TB Cases Hit Highest Level In Over A Decade

Photo: NHAC NGUYEN / AFP / Getty Images

Tuberculosis is surging across the United States, with case counts reaching their highest level since 2011 and reversing three decades of steady decline — raising fresh alarms among public health officials nationwide.

According to Stateline, the Centers for Disease Control and Prevention recorded 10,347 tuberculosis (TB) cases across the country in 2024 — an 8% jump from the 9,622 cases reported in 2023. Thirty-four states and the District of Columbia reported increases from 2023 to 2024. New York alone reported 967 cases.

TB is a bacterial infection that primarily attacks the lungs. It spreads through the air when an infected person coughs, speaks, or sneezes. Before the COVID-19 pandemic, it was the world's deadliest infectious disease, killing roughly 1.5 million people each year, according to the World Health Organization.

The disease comes in two forms: active and latent. A person with active TB can spread it to others. A person with latent TB cannot spread the disease, but can develop active TB at any time. Health experts warn that TB is often missed because it can look like influenza or RSV, and delays in treatment have fueled a rise in antibiotic-resistant strains.

Treating one person with active TB costs an average of $43,900, compared to roughly $857 for treating a latent infection before it becomes active, according to the California Department of Public Health.

Costs Crushing Local Health Departments

The financial strain is hitting local agencies hard. In Johnson County, Iowa, spending on TB containment — including contact tracing, home visits, and hotel quarantine stays — jumped from $17,000 in 2020 to $65,000 last year. An additional $13,000 was spent on language translation services, as many cases were found in immigrant communities.

Danielle Pettit-Majewski, director of the Johnson County public health department, said the county recently learned it would have to absorb the full cost of home visits on its own after the state said the rising caseload made it too expensive to help.

"I was kind of dumbfounded," Pettit-Majewski said. "It was surprising."

Fear Is Keeping Patients Away

Experts say fear — particularly among immigrant communities — is making the problem worse. Many people at risk for TB are avoiding medical care amid President Trump's immigration crackdown, which could lead to fewer recorded diagnoses in 2025 — but more undetected cases spreading through communities.

Dr. Michael Lauzardo, an associate professor at the University of Florida's division of infectious diseases and director of the Florida TB Physicians Network, put it plainly.

"I think the numbers will be lower because people are afraid," Lauzardo said. "A lot of the people at risk for TB are not seeking care, I suspect."

Munira Maalimisaq, a family nurse practitioner and CEO of Inspire Change Clinic, a nonprofit health care center in Minneapolis, said fear has been widespread in immigrant communities she serves. After President Donald Trump was elected, her clinic had to remove a routine intake question asking where patients were from — a question designed to assess their exposure to TB in countries where it is more common.

"That was a big barrier, because people would just not answer that question," Maalimisaq said. "If I don't get screened for it, there's no way that my provider is going to diagnose me."

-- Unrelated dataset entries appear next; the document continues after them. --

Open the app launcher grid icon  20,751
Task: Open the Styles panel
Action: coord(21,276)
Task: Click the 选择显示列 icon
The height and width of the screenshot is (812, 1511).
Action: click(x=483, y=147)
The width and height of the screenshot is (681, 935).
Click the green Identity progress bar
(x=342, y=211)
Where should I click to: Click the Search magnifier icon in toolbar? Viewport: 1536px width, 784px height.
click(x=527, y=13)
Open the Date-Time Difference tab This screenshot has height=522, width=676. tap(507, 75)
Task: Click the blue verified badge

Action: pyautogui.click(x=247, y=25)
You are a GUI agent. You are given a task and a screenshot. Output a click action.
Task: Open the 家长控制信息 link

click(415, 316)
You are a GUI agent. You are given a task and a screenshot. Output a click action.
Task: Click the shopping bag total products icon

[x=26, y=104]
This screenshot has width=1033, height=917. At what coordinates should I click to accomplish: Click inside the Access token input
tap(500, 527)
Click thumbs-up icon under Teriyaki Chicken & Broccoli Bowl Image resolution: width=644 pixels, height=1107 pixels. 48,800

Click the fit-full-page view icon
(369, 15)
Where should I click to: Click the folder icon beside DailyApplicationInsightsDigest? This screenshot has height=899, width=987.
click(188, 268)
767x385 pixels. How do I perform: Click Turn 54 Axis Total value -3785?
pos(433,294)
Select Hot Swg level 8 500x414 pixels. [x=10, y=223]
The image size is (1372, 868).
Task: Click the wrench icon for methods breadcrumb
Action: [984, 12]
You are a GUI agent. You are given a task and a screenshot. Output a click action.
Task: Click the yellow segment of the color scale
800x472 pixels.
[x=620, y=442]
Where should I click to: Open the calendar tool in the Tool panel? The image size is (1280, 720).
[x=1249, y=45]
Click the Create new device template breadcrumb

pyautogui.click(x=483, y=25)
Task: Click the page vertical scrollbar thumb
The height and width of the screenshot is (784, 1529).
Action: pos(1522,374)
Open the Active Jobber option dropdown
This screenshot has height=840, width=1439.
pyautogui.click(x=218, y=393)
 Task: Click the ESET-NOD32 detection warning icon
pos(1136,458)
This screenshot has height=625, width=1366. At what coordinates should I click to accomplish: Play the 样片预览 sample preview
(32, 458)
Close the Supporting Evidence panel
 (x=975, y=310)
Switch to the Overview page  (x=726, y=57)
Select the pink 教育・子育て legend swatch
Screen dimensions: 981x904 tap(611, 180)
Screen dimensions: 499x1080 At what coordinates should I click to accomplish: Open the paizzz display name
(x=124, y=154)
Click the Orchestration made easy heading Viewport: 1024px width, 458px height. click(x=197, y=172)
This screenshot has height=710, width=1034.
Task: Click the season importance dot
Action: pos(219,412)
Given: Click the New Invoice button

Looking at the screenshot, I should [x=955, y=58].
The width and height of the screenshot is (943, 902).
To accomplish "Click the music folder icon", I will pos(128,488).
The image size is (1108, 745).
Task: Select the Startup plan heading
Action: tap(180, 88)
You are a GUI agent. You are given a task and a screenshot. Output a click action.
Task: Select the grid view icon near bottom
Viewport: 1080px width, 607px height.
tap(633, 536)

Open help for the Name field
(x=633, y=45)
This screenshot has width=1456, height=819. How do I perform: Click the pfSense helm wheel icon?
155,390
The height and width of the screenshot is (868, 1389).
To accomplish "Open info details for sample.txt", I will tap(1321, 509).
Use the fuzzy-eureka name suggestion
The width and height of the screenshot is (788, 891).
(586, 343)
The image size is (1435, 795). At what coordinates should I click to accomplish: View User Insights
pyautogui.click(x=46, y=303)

Funding Cuts Adding To The Crisis

Public health agencies are also facing significant funding pressure. Earlier this month, the Trump administration told Congress it intends to rescind $600 million in public health funds from four states: California, Colorado, Illinois, and Minnesota. Some of those grants specifically targeted TB programs.

California, Colorado, Illinois, and Minnesota have all filed suit to block the cuts, arguing that the administration is targeting them with "devastating funding cuts to basic public health infrastructure based on political animus." A federal judge has temporarily halted the cuts.

Donna Hope Wegener, executive director of the National Tuberculosis Coalition of America, said preliminary state data suggests cases grew by between 10% and 20% from 2024 to 2025.

"There are a number of tuberculosis program managers that are reporting double-digit increases," Wegener said. "These back-to-back increases that states are contending with are certainly alarming."